** Opening MATERIAL SUPPLIED block **
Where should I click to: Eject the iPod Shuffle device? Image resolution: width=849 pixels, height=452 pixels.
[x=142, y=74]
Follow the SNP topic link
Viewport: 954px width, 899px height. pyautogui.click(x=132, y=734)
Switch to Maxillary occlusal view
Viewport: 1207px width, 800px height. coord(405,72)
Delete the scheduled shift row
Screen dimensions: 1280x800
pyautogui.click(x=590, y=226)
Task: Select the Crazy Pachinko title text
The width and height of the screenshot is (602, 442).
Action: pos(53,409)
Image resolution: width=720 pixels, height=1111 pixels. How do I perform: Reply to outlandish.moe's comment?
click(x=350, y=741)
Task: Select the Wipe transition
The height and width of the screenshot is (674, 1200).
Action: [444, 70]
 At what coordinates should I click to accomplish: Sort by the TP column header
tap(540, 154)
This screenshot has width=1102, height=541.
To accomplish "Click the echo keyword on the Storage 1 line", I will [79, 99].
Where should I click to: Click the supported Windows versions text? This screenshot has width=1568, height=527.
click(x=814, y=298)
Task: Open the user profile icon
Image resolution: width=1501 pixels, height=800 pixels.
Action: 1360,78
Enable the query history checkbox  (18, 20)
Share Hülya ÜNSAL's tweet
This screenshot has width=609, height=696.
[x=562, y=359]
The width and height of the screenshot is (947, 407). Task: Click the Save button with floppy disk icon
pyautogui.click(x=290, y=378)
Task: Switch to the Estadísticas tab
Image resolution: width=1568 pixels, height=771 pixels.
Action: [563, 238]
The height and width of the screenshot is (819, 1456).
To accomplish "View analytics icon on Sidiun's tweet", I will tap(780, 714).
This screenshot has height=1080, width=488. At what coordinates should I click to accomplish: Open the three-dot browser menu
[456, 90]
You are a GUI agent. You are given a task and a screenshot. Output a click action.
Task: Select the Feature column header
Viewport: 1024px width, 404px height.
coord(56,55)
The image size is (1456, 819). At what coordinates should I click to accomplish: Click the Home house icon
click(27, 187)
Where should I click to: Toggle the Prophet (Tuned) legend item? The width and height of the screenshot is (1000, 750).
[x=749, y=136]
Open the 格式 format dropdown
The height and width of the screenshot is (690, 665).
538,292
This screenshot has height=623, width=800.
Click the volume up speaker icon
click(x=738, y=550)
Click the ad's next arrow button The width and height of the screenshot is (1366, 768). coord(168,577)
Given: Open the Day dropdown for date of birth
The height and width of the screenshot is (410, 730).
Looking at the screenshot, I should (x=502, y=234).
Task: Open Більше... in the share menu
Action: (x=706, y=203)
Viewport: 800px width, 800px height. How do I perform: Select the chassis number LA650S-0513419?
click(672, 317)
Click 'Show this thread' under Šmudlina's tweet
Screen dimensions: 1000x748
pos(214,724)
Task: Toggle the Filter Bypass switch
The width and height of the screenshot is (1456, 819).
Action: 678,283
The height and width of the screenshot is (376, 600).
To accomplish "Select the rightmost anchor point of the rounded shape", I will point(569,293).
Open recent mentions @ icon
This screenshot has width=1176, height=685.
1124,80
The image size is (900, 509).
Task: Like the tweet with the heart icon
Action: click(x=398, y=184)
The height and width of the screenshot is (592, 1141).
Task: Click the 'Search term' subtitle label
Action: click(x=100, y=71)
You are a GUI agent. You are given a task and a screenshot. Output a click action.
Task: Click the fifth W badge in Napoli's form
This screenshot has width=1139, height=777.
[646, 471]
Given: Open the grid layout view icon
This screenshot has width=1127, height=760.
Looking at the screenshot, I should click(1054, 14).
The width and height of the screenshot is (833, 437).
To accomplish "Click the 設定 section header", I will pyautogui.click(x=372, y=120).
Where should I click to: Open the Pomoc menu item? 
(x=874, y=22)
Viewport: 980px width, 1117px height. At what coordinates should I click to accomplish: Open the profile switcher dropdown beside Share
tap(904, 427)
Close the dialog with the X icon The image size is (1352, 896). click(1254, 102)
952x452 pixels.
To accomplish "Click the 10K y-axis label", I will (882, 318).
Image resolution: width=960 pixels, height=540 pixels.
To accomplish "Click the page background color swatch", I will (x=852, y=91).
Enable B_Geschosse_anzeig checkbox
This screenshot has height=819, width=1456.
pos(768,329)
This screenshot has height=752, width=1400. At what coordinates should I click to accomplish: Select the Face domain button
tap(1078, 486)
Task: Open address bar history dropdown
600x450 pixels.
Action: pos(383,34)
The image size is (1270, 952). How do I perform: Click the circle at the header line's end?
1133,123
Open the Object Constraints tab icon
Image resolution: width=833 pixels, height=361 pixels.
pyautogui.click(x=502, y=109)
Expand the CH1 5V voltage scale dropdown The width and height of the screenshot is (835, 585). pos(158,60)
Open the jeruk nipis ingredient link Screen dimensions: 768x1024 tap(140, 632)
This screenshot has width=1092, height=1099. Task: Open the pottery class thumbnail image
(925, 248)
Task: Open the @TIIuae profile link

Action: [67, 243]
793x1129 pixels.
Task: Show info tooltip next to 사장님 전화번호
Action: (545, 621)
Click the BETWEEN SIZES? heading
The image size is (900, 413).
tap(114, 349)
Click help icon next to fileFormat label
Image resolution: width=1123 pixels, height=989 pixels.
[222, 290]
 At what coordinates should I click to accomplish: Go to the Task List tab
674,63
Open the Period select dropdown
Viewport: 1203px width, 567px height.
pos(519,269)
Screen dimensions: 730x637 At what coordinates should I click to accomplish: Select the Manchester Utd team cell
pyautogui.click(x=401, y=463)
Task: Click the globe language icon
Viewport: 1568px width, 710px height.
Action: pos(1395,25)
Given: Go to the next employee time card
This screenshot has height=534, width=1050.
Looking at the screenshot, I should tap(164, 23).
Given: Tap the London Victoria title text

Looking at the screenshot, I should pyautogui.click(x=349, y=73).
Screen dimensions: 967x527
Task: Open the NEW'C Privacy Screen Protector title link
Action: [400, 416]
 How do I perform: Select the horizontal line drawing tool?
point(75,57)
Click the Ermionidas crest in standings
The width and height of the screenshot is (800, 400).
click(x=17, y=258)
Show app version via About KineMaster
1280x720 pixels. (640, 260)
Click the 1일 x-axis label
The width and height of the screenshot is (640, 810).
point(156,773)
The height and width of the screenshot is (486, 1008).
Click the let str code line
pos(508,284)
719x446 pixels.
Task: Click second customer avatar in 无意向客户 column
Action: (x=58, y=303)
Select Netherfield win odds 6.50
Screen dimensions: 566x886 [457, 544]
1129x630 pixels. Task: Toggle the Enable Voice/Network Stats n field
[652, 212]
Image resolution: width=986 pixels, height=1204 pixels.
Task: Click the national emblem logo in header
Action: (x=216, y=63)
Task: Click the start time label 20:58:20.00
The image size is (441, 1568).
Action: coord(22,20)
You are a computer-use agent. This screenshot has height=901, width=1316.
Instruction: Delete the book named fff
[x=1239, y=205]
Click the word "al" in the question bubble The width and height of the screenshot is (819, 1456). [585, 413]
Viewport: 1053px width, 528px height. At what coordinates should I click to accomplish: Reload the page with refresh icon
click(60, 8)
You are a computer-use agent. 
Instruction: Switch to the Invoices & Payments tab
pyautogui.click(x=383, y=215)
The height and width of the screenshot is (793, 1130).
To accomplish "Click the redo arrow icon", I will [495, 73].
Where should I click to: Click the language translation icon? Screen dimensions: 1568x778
** Closing MATERIAL SUPPLIED block **
§ WHAT THE TASK REQUIRES
Note down each line above where the word "history" occurs.

§ REPLY
Enable the query history checkbox  (18, 20)
Task: Open address bar history dropdown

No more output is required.